*** Begin section ***
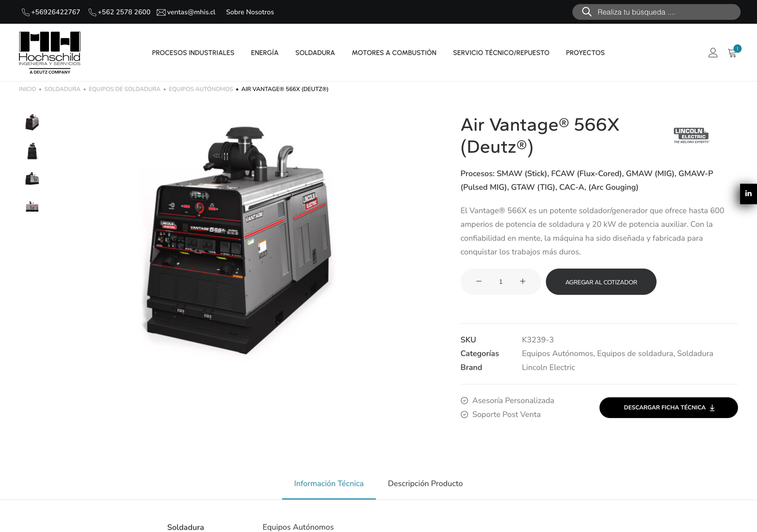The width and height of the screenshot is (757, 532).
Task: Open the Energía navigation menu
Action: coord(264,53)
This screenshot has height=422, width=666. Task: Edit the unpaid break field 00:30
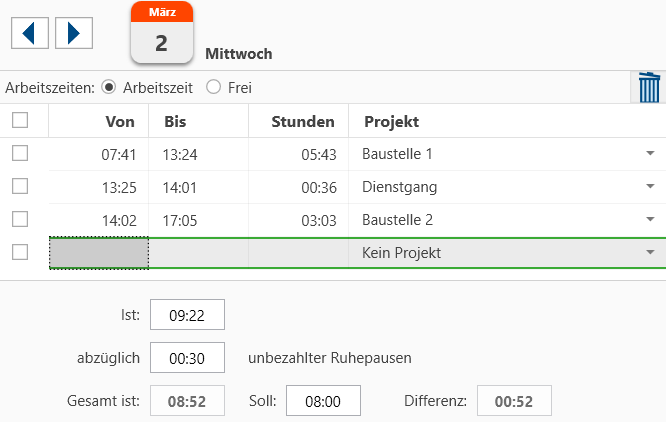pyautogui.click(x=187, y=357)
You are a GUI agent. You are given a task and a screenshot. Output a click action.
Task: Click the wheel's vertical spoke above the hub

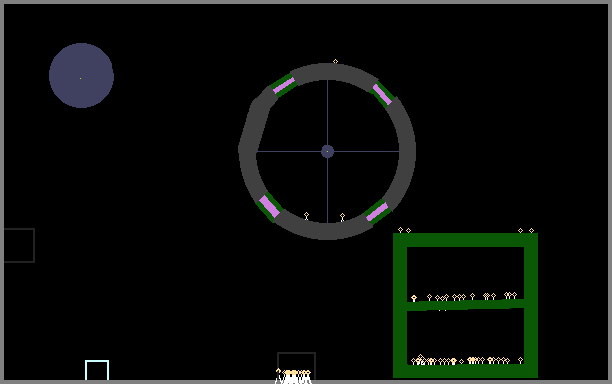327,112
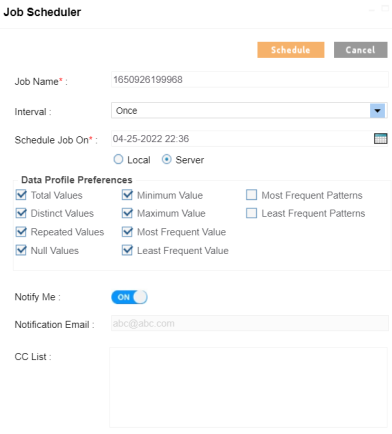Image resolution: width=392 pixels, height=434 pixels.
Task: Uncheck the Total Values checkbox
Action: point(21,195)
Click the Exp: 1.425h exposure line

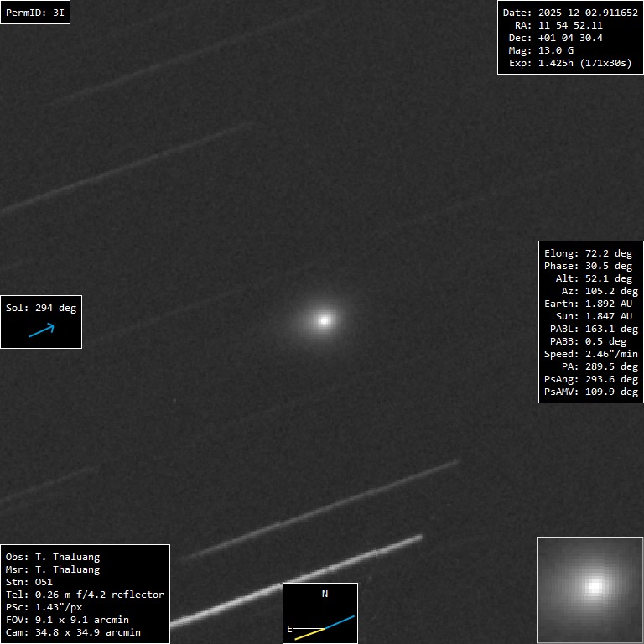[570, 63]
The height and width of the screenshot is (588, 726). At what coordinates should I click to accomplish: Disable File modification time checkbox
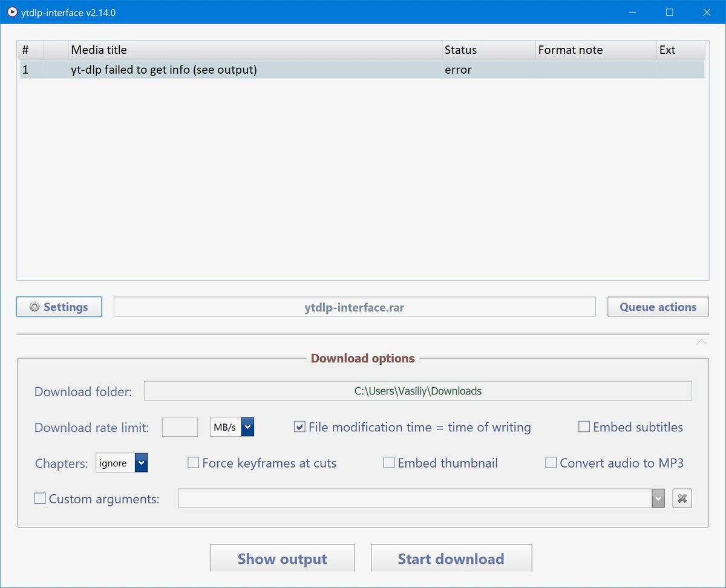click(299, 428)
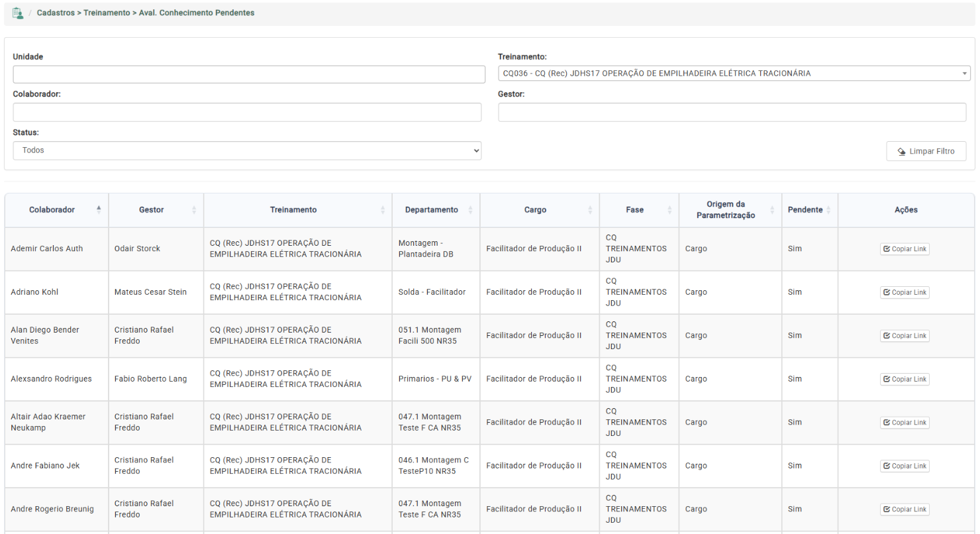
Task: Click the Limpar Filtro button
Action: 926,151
*** End section ***
TASK: Word for word, write out the lines above running from the one with "This screenshot has" up to and including the one with "You are a GUI". Drop any picture.

REPLY:
This screenshot has height=422, width=666. Task: Edit the unpaid break field 00:30
pyautogui.click(x=187, y=357)
You are a GUI agent. You are given a task and a screenshot. Output a click action.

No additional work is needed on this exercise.